A lot of freshmen in college experience a shift in their relationship with their parents. Even if you still live at home, college inevitably gives you more freedom and independence than experienced in a typical high school. Sometimes the shift in the relationship is for the better, but not always. Hanna teaches us how to navigate this and ensures that it is very normal for a lot of new students.
Hanna Seymour: College is the time to start pursuing your parents in an adult friendship sort of way. Now, your parents are never just going to be your best friends. They’re always going to be mom and dad. They’re always going to be your parents. You’re always going to be their baby. But I can’t encourage you enough to start pursuing your parents like you would a friend. So, when they call, or when you call home, maybe your folks don’t call you. What would it look like for you to set a time once a week, you know, “Sundays at 2:00 p.m., I’m going to call mom and dad.”
And if you’ve got both your mom and dad, talk to both of them. I made the mistake of calling home and only talking to my mom.

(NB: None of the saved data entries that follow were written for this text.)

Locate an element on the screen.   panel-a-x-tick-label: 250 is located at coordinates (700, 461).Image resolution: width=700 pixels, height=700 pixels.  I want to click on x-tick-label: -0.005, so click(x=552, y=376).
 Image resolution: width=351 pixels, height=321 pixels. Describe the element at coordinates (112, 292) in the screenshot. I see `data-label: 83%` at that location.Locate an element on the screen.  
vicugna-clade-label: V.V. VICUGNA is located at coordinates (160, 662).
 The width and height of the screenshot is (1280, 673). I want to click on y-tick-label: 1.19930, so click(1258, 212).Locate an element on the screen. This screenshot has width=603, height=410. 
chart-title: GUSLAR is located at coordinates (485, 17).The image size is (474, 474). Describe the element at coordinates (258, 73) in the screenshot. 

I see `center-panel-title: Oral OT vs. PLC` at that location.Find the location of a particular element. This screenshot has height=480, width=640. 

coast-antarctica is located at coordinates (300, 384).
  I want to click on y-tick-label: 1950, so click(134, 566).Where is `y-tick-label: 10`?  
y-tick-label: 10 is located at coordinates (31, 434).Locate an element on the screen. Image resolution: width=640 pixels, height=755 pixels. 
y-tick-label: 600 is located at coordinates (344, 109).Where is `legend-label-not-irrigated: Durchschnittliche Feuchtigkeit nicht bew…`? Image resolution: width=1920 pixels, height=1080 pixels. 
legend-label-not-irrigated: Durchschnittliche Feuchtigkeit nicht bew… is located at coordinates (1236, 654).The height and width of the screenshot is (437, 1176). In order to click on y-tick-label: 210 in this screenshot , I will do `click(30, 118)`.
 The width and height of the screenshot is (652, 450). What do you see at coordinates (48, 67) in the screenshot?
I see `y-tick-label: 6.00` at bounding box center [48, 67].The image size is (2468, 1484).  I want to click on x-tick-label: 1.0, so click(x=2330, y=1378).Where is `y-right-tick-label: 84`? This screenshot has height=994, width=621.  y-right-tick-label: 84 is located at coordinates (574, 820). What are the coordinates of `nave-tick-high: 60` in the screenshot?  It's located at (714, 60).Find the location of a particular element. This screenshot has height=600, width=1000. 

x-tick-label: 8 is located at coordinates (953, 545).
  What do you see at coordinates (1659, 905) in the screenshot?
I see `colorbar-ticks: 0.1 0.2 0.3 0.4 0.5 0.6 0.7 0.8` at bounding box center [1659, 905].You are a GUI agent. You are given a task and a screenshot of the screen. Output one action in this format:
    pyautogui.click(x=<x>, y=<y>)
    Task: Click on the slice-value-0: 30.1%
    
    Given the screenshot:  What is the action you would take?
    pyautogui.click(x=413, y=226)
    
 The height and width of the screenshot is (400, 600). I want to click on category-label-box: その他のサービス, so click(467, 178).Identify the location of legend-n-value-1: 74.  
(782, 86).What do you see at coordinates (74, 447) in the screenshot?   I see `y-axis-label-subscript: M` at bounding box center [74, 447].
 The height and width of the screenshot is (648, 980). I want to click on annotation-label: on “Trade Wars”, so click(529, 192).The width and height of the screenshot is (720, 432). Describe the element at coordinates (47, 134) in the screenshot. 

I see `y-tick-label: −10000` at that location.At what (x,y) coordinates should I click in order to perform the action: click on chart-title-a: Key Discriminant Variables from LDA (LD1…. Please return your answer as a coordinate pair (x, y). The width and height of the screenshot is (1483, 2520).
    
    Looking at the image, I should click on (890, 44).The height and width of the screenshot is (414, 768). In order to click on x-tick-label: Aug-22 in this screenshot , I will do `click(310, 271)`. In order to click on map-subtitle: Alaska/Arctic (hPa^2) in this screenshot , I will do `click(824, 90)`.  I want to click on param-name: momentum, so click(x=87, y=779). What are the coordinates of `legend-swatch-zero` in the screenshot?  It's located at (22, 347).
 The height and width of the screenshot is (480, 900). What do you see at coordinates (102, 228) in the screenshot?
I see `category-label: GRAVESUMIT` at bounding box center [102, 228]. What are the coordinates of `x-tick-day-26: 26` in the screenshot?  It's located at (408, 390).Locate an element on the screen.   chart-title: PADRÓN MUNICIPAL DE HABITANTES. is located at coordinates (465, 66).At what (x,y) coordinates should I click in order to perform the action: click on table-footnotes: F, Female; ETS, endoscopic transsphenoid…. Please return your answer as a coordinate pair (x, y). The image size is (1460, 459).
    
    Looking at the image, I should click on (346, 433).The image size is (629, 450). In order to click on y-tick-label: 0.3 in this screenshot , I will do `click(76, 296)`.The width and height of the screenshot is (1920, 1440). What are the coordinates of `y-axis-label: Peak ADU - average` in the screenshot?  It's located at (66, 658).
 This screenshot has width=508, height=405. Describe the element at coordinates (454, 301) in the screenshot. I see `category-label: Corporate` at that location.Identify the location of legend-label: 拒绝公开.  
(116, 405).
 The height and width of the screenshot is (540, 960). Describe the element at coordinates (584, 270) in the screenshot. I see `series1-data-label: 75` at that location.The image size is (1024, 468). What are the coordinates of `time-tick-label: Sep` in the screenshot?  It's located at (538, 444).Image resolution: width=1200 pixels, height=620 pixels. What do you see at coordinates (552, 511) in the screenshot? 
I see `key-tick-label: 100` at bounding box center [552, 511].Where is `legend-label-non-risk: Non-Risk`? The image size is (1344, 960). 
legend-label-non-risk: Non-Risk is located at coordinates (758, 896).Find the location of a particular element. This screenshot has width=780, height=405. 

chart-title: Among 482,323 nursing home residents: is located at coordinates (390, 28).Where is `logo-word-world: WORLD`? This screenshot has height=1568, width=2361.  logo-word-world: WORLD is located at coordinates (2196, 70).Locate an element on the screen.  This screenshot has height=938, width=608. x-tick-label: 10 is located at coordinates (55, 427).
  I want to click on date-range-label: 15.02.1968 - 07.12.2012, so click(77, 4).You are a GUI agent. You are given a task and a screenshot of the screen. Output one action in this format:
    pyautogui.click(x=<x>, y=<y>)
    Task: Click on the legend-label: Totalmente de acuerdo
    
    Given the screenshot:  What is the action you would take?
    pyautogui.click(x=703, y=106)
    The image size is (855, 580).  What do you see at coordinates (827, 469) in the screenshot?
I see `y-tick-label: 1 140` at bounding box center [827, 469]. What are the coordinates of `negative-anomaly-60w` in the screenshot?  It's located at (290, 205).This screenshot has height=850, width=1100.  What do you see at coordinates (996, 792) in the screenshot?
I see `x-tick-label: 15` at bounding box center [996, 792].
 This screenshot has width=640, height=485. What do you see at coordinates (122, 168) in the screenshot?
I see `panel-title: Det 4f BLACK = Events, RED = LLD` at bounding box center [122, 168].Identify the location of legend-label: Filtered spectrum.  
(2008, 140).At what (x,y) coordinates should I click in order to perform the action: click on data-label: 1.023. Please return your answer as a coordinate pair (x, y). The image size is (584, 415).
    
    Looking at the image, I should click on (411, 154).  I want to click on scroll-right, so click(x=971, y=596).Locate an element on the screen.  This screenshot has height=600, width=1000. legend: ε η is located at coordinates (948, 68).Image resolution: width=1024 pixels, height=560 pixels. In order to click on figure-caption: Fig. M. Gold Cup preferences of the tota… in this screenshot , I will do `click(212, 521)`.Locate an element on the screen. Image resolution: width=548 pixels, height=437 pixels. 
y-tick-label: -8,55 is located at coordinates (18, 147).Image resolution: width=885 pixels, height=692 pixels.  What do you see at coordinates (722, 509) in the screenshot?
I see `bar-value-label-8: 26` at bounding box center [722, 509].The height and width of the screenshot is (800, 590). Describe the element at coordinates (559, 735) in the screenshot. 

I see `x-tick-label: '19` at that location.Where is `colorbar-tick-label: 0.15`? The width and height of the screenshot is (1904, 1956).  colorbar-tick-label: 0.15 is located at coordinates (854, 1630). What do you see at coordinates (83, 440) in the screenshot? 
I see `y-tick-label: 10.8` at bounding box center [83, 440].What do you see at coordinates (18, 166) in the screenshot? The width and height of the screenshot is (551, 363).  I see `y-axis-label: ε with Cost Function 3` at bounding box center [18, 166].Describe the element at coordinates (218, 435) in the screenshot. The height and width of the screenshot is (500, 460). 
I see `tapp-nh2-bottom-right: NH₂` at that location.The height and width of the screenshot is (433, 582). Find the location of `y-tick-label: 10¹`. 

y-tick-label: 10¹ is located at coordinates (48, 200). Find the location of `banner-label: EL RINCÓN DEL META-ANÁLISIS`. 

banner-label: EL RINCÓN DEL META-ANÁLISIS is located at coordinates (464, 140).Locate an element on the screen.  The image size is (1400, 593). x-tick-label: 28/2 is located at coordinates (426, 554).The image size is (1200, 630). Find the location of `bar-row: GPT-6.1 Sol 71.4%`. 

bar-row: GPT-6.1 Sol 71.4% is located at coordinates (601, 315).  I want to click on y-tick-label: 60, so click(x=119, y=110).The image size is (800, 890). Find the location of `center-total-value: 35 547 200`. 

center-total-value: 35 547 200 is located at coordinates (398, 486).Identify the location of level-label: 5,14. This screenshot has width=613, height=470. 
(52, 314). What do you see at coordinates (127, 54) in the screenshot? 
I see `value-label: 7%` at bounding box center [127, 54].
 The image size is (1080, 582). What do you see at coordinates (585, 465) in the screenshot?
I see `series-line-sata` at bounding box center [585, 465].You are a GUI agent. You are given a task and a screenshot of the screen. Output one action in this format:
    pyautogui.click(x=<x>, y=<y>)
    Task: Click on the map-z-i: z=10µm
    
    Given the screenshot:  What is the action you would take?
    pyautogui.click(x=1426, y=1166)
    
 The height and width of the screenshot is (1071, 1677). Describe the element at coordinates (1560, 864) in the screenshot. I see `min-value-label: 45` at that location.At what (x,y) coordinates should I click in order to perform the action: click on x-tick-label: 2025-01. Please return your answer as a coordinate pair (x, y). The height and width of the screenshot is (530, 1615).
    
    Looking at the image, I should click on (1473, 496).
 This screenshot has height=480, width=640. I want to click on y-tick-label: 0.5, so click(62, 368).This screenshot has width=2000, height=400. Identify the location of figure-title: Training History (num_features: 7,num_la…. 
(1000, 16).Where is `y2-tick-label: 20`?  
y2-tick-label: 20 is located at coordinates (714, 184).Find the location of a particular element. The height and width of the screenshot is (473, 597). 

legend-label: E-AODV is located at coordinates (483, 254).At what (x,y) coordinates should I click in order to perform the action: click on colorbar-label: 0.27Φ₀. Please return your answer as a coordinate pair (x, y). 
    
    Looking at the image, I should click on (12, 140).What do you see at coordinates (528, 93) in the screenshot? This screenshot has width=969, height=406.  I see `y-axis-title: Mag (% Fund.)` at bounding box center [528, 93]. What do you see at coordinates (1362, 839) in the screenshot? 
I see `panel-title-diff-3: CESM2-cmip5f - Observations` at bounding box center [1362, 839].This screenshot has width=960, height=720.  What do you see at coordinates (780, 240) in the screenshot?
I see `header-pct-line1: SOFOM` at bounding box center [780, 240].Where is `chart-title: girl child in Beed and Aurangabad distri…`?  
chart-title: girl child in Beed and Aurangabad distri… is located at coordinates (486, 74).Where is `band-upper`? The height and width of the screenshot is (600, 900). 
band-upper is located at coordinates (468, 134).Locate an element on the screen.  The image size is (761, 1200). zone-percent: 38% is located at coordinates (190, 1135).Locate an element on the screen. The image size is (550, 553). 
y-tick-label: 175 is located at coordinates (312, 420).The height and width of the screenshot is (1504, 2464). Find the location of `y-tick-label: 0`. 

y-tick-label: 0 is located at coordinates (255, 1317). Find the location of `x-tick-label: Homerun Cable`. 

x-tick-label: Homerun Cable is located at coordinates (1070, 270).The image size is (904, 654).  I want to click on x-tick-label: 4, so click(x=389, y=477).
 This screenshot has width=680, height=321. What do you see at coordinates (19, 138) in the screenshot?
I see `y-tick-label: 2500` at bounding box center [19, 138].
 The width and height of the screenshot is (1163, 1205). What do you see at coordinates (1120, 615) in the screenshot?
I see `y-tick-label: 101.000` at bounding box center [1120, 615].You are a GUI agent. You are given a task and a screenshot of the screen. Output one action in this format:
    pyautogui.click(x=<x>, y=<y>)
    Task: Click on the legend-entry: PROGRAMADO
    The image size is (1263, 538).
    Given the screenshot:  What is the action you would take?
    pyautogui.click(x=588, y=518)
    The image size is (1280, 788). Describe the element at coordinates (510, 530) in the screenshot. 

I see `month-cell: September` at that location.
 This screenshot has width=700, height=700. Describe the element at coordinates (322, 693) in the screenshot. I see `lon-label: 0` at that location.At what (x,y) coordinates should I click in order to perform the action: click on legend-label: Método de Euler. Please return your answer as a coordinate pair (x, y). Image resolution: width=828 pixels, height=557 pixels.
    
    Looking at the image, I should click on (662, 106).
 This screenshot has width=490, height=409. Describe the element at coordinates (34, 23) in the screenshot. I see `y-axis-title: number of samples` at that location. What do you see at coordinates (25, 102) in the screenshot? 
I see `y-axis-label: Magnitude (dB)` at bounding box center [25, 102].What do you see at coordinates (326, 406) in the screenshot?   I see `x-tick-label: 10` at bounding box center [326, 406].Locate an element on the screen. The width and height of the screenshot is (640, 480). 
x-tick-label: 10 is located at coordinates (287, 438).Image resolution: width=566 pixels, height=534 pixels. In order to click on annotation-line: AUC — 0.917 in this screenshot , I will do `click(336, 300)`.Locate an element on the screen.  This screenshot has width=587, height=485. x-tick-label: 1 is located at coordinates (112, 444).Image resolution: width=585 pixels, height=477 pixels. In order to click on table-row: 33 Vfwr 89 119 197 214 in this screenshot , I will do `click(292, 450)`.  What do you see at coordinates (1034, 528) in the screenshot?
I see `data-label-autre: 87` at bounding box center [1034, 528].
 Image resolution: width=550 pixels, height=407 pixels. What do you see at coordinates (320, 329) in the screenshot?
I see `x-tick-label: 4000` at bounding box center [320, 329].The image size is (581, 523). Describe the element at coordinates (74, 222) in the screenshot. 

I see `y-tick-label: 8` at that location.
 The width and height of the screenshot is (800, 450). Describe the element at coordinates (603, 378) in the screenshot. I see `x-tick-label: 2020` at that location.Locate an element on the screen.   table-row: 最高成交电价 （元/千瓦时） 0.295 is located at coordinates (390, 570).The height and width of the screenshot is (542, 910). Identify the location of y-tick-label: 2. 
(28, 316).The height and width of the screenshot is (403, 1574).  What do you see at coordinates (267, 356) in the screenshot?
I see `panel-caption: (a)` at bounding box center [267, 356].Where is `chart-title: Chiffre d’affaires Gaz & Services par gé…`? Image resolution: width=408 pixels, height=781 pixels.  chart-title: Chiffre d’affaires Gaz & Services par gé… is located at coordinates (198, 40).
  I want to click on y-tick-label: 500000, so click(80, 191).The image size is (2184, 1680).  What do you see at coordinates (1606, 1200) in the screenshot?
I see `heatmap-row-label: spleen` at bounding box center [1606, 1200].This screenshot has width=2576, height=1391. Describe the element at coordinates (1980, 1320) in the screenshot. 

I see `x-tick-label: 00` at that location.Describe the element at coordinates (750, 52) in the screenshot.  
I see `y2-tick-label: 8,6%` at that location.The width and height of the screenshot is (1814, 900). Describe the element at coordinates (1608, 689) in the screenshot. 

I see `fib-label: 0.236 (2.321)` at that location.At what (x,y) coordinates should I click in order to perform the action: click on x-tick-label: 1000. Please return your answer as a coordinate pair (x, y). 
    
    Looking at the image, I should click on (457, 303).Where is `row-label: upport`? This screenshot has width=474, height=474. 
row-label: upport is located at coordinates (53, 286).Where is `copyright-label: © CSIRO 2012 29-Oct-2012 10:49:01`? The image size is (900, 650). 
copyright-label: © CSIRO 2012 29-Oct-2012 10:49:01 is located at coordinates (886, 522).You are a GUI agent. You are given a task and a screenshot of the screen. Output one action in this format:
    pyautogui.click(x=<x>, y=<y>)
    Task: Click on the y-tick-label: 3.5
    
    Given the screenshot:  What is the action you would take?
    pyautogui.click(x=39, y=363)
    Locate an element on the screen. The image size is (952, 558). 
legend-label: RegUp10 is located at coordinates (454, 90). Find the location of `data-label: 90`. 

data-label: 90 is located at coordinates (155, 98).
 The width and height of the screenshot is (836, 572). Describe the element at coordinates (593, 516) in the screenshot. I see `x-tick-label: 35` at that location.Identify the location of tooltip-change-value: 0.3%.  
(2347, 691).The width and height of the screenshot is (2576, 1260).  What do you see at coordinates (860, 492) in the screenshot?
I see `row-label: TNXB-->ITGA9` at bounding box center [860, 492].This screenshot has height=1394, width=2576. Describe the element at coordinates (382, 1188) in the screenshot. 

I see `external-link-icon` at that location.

My dad would answer the phone and I’d say, “Hey, dad, how are you? Can I talk to mom?” And it took my dad’s best friend calling me and saying, “Hanna, you’re hurting your dad’s feelings. When you call home, he wants to talk to you and know what’s going on in your life.” So, I mean, I felt sick. I did not mean to just be pushing my dad to the side. And so the lesson there for me was, okay, my dad wants to be my friend. My mom wants to be my friend. It’s time to start pursuing them in that way. Asking them about them. “What’s God teaching you? What’s going on in your life right now?”